Anguo is located around 100 kilometers northeast to the provincial capital of Shijiazhuang and about 60 kilometers south to the prefectural-level city of Baoding. The diocese covers two county-level cities of Anguo and Dingzhou, and two counties, Boye and Lixian, which are all under the jurisdiction of Baoding. The diocese covers a territorial area of 2,743 sq. kilometers.
Anguo, together with Dingzhou, Boye and Lixian, has a population of about 2.34 million.
Mandarin Chinese is popularly used by the people in Anguo.
Erected as Lixian Apostolic Prefecture in 1924, it was made the Apostolic Vicariate of Anguo and was entrusted to Chinese Vincentians in 1929. Bishop Melchior Sun Dezhen C.M. was made the first prefect and the first apostolic vicar in the respective establishment.
Bishop Sun was among the first batch of six Chinese bishops ordained by Pope Pius XI in Vatican in 1926, 241 years after Bishop Gregorius Luo Wenzao was ordained the first Chinese prelate in 1685.
In 1928, Bishop Sun invited Belgian Vincentian Father Vincent Lebbe to help establish the Little Brothers of St. John the Baptist, said to be the first Chinese male religious society, to assist the evangelization process in dioceses managed by Chinese bishops.
Some members of the community, who fled to Hong Kong in 1949 when the Communist Party took over China, went to Taiwan to start missionary work in Taipei and Taichung. Known as the Congregation of St. John the Baptist, they took over the management of Viator Catholic High School in Taichung in 1983, and built their headquarters in the school premises.
The Vatican recognizes 12 dioceses in Hebei, which are under the Archdiocese of Beijing, together with the Tianjin diocese. The “open” church community however reorganized them corresponding to the government administrative divisions. The government later restructured the administrative divisions and placed Anguo under Baoding. However, the “underground” community continues to manage the diocese according to the Vatican’s jurisdiction before 1949.
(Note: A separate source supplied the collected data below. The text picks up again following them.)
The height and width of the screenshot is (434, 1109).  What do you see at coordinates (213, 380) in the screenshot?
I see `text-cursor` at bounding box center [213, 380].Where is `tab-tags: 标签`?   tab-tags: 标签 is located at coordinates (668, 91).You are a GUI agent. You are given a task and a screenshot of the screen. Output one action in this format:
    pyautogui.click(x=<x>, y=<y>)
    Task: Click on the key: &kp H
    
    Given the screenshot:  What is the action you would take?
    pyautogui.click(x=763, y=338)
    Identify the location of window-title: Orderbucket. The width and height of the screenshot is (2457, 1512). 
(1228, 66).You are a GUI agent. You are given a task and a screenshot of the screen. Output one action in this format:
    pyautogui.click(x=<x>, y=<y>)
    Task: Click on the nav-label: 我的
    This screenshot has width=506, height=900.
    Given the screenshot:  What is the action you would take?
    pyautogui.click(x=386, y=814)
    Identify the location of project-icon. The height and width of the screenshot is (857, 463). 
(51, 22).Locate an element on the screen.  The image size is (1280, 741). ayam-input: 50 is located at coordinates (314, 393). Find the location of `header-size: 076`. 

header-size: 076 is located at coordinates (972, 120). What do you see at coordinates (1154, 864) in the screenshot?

Anguo is 180 kilometers to the north of Beijing and it takes about two hours to reach the national capital on the Beijing-Shijiazhuang Expressway.
Anguo has a continental, monsoon-influenced semi-arid climate, characterised by hot, humid summers and generally cold, dry winters.
Medicine trading has a history of over 1,000 years in Anguo. Today, it has been developed into a modern industry, combining cultivation and processing with marketing, and has become an important economic pillar of the city.
Anguo has some 8,670 hectares under the cultivation of over 300 types of Chinese medicinal herbs and produces 25 million kg of medicinal herbs annually. Its rhizoma dioscoreae and rhizoma anemarrhenae are sold to Japan, Western Europe and Southeast Asian countries.
Guan Hanqing, a native of Qizhou where now Anguo situates, was lauded as the head of the Four Masters of Yuan Operas. His works best reflected the social lives of the general public during the early Yuan Dynasty (1271-1368) under the Mongol emperors.